Six principles came out of this exercise:

Hand over the section, not the book — when the AI asks about a particular form, the helper finds it in the configuration and hands back just that one form. The AI doesn't have to wade through the rest.
Cap the answer — if there are 500 matches, the helper picks the top 20 and a count. The AI never sees the rest.
Edit, don't rewrite — when one rule needs to change, the helper opens the form, applies the patch, and saves it. The AI doesn't regenerate the whole thing.
Don't carry the world around — helpers don't keep their own memory. Anything that needs to persist lives in a shared notebook, with separate helpers to save, modify, and read from it. The AI never has to hold state itself.
Use a bookmark, not the page — when state is bulky (a 30-page document, a big Avni configuration), the helper keeps the bytes. The AI just gets a bookmark and a one-line summary.
Check the door, both directions — every helper validates what comes in and what goes out, rejects oversized or malformed requests, and fails clearly when it cannot help. The AI doesn't have to recover from broken data.

Before we did this, the AI was burnt out within the first three steps and could not go any deeper into the work. After, it uses about a tenth of the words it used to per step — so it can keep going for much longer, and the work it produces is more thorough.
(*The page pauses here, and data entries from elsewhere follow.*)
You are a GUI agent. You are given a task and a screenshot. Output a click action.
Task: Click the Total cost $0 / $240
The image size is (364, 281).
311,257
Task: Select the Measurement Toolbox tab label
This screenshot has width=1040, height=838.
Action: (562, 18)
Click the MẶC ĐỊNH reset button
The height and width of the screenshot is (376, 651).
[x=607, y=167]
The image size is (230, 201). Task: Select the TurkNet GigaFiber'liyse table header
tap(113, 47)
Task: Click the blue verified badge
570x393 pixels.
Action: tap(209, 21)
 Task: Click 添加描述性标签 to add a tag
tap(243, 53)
The takeaway here — the more the helpers carry, the further the AI can go.

What we are shipping next, and what is in the way

What we are shipping next:

Better support for the more complex parts of an Avni configuration
Multi-turn conversations — letting program managers refine the configuration after the first draft, not start from scratch
Reading scoping documents (PDFs, images) directly, instead of asking the program manager to retype them
Letting real organisations use the configurator on their live setup — today it is trial-only, sandboxed
Safety rails — preventing the AI from going off-rails on sensitive prompts
Measuring how much faster the AI route is than the manual one

For the technically curious — what didn't work in Dify

Doc extractor misses content — we moved parsing into our own parser inside Avni AI.
Agent nodes cannot call authenticated tools using perishable tokens — the auth token has to live in a conversation-scoped in-memory store.
No sub-workflow imports — either HTTP-call ourselves (200–500 ms overhead) or copy-paste flows.
Prompt-length UI limits — long prompts injected as variables.
YAML / visual-flow config — adoption curve for developers used to plain code files.

More fundamentally, orchestrating open-ended, long-horizon tasks — the kind where the AI needs to loop back, change its mind, or hand work between specialists — using LangChain, LangGraph or Dify was a lost cause for us. These tools ask you to draw the whole workflow as a flowchart upfront, before you know what is going to happen. That works for simple, linear flows. The configurator is not that. We ended up with workarounds piled on workarounds.

So we are switching the brains of the system to Claude managed agents — a different kind of AI runtime where the AI plans its own steps as it goes, instead of being routed through a fixed flowchart. Same lessons, same shape — different conductor.

"The Devil is in the Details."

The code is at github.com/avniproject/avni-ai/tree/app-configurator-dev.